START DATA SHOWN

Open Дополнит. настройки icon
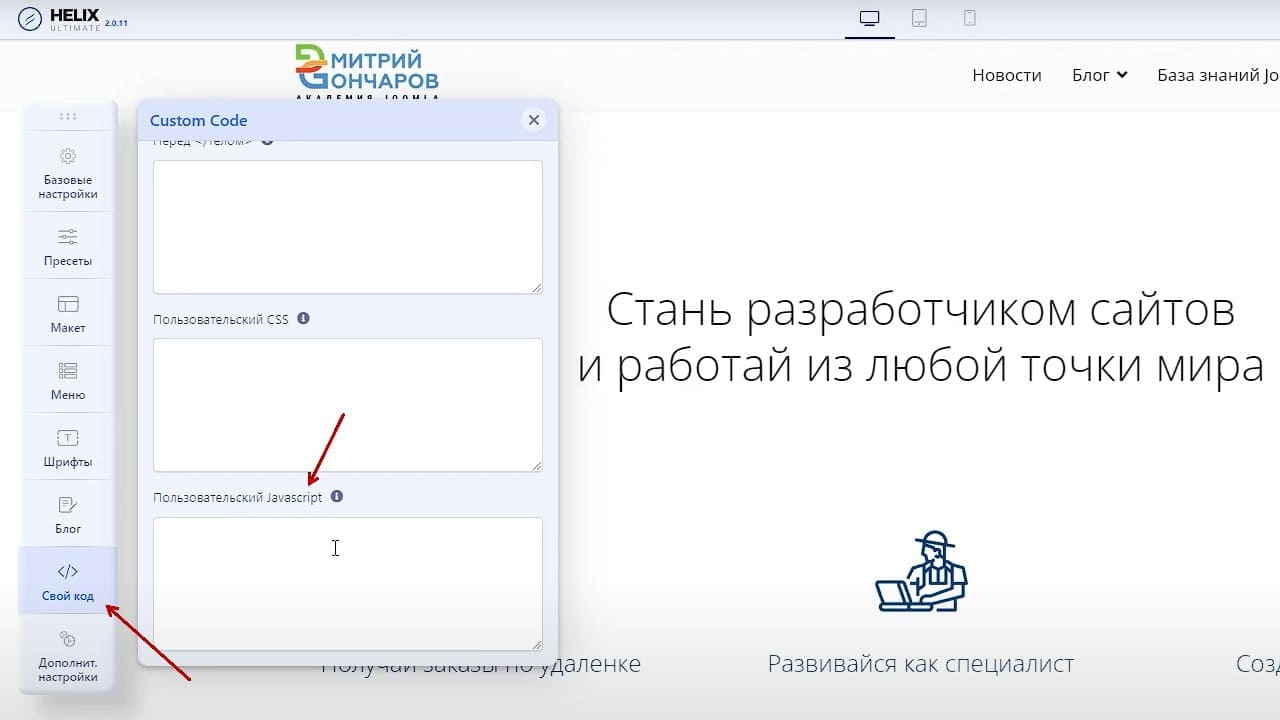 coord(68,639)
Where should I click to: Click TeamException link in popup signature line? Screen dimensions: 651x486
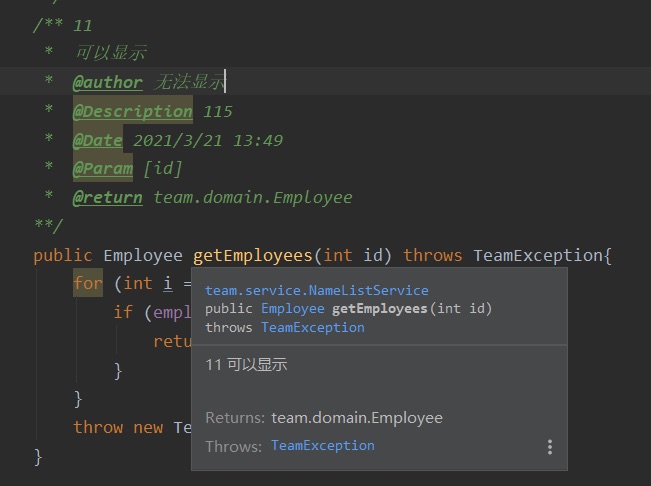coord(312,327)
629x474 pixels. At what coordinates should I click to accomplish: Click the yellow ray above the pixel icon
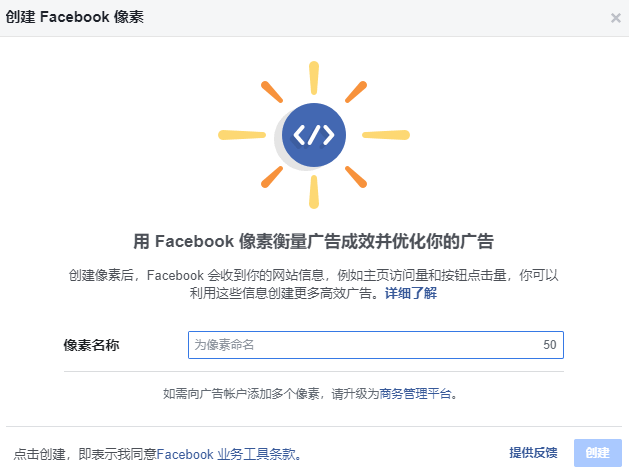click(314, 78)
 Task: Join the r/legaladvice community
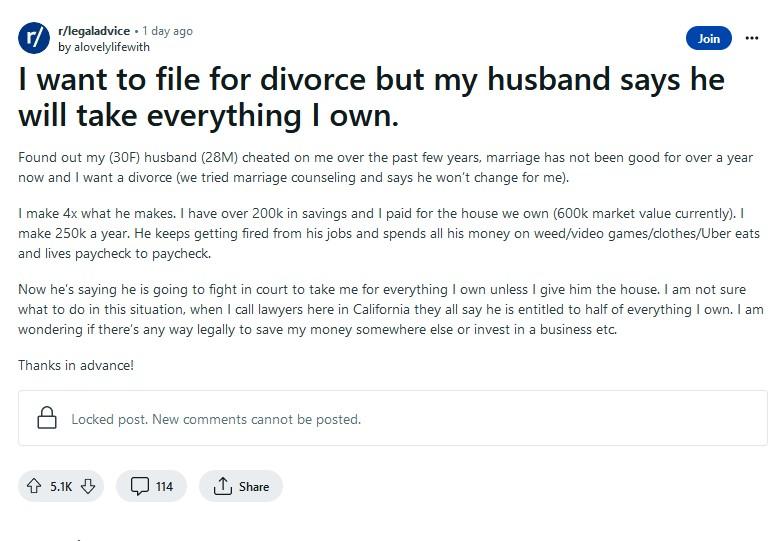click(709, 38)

END DATA SHOWN
START DATA SHOWN

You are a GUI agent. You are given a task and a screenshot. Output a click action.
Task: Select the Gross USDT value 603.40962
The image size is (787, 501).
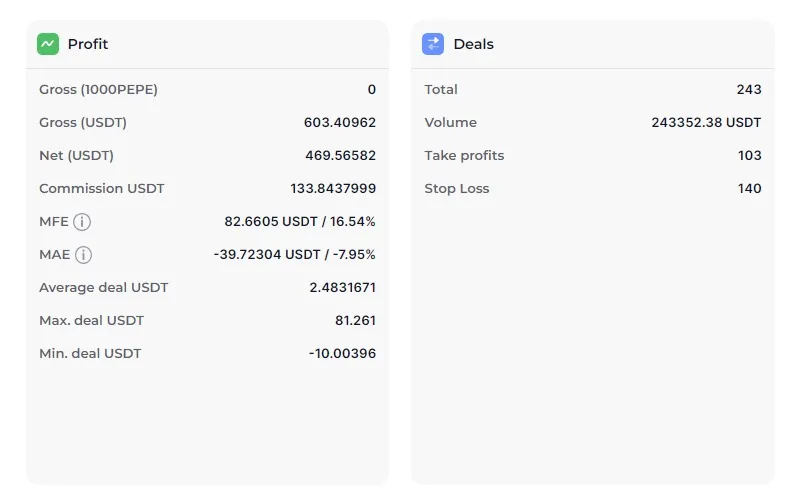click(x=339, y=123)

END DATA SHOWN

▶ _TASK_
Scale the lines from the line with "You are a GUI" up to and including the line with "click(x=339, y=123)", and give only those lines again, requests included. Multiply every click coordinate in the answers by 1.8 and round each result to a whole number, with halves going up. Leave the pictures out.

▶ _THE REPLY_
You are a GUI agent. You are given a task and a screenshot. Output a click action.
Task: Select the Gross USDT value 603.40962
The image size is (787, 501).
click(x=610, y=221)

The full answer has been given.